2020 Democratic Primary Update

Betting market now has Bernie Sanders with a 57% chance if winning the nomination. Bloomberg is at 20%. Bloomberg’s odds keep falling as his weak debate hurt him in the polls. Fact that Bloomberg is in this race helps Bernie. Most of the attacks are being leveled against Bloomberg even though Bernie is the front runner.

There were 3 new polls released on Friday. There were 2 new Nevada caucus polls. Bernie was up by 13% and 19% in them. Election is this Saturday. He is likely to win. There also was a poll of Massachusetts which is Warren’s home state. 

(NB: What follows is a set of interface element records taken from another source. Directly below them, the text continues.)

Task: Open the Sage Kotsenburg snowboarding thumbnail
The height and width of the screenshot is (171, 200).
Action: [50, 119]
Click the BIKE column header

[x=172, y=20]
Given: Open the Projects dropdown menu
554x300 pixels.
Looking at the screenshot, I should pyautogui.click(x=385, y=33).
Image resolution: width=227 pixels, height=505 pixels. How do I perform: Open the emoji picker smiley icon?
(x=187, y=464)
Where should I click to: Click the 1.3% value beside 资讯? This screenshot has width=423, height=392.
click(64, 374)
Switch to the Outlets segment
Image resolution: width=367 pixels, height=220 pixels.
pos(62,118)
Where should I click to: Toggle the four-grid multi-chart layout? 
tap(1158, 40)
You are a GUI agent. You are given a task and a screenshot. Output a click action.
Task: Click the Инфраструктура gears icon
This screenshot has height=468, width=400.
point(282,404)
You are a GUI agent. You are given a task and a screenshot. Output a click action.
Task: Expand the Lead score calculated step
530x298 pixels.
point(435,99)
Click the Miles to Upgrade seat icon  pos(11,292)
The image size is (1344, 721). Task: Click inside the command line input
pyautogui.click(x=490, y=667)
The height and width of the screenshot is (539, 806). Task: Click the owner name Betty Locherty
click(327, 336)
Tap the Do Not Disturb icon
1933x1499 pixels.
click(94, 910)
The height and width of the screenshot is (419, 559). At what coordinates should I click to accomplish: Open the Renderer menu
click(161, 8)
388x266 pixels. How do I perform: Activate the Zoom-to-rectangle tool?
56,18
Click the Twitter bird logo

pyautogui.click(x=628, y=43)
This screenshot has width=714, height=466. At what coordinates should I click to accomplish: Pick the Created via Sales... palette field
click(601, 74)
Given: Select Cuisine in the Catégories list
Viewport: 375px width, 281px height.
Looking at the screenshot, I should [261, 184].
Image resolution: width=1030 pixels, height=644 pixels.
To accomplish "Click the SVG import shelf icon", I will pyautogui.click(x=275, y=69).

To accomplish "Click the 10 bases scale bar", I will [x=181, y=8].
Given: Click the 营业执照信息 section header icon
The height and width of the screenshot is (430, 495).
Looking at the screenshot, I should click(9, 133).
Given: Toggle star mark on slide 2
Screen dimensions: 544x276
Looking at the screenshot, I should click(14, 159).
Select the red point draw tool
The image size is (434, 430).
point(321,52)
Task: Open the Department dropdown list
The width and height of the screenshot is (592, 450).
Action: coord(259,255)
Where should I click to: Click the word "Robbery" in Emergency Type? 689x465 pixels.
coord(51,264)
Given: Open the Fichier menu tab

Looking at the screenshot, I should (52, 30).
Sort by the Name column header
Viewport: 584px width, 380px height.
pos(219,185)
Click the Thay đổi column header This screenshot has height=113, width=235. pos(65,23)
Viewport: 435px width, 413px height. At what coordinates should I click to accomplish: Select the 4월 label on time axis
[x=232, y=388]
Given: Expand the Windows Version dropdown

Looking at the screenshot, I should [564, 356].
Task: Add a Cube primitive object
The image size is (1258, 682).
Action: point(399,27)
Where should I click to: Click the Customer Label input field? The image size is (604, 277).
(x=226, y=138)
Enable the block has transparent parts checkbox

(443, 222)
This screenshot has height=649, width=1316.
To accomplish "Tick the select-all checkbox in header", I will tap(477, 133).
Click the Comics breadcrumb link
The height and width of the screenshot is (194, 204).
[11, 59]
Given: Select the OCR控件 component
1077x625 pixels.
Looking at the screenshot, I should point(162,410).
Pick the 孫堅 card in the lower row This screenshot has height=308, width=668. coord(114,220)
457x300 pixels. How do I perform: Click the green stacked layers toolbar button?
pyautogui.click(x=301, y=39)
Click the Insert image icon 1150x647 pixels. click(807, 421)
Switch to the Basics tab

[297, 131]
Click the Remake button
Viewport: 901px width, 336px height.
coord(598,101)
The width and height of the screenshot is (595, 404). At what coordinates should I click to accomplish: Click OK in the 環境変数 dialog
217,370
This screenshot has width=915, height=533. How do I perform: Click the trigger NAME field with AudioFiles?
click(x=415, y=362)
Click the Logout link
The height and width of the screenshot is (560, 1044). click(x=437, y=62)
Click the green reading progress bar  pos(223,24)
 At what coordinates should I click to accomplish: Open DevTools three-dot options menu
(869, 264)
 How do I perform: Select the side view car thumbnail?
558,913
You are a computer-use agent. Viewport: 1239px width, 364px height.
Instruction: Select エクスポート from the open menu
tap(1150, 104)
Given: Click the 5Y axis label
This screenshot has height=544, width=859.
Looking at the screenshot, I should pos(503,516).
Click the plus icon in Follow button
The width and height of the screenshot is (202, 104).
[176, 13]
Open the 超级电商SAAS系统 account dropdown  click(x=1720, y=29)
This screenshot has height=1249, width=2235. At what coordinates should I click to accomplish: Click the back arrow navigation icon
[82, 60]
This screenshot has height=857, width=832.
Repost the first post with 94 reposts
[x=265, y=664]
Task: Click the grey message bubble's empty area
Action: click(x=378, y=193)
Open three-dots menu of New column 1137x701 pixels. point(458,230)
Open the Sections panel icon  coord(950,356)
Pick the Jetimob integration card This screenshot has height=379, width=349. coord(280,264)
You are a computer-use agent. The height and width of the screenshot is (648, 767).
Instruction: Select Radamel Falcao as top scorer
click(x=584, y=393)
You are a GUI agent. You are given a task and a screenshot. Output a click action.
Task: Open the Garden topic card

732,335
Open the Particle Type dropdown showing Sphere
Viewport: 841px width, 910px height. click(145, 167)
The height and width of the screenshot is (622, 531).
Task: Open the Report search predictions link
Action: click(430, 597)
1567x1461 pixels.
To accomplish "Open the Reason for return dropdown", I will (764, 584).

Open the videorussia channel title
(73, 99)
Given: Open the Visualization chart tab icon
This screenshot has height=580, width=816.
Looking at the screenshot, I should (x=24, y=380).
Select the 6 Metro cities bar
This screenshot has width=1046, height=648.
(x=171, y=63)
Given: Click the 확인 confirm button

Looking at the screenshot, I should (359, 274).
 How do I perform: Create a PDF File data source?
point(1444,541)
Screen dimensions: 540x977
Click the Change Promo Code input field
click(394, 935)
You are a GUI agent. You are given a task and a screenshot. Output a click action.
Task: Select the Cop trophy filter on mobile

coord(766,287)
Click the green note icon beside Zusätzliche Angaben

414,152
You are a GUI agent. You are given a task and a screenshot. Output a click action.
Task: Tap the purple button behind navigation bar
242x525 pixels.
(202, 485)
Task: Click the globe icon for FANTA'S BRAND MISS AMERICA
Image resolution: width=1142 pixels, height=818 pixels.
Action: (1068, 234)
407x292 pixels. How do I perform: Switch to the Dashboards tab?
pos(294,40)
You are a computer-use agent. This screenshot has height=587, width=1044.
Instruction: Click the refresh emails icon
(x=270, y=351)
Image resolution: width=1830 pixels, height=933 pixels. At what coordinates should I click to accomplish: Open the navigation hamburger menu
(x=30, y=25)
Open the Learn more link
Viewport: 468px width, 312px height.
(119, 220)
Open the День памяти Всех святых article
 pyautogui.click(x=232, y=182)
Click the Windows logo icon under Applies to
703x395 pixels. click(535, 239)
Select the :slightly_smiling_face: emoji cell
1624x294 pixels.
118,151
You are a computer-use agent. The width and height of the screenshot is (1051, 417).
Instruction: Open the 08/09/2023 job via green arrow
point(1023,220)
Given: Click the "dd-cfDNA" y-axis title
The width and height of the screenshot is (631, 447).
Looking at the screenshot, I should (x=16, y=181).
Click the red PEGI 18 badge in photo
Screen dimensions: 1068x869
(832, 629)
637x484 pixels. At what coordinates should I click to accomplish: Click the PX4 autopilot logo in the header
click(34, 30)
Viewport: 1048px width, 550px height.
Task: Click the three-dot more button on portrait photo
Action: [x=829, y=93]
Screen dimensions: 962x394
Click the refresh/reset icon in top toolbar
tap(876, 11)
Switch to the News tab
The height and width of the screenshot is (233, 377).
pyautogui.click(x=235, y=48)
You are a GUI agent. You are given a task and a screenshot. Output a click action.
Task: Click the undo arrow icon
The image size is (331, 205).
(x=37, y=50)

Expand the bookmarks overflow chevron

Bernie is winning by 1 point over Warren. That poll was from the 12th to the 19th which means it didn’t capture any momentum Warren may have gotten from the debate.

Conclusion

Stocks can sell off in the short term even though many indicators don’t show stocks are overbought. And the long bond yield is due for a pullback. It is overbought based on the growing economic momentum outside of transitory factors. 

Bernie will do well in Nevada and has a good chance to win the nomination which is why many are bearish on the health insurers. There's no reason to be afraid of buying stocks because people are opening a lot of E-Trade accounts. Just look at valuations and the economy. It doesn't make sense to go bearish because of new money coming in from retail traders.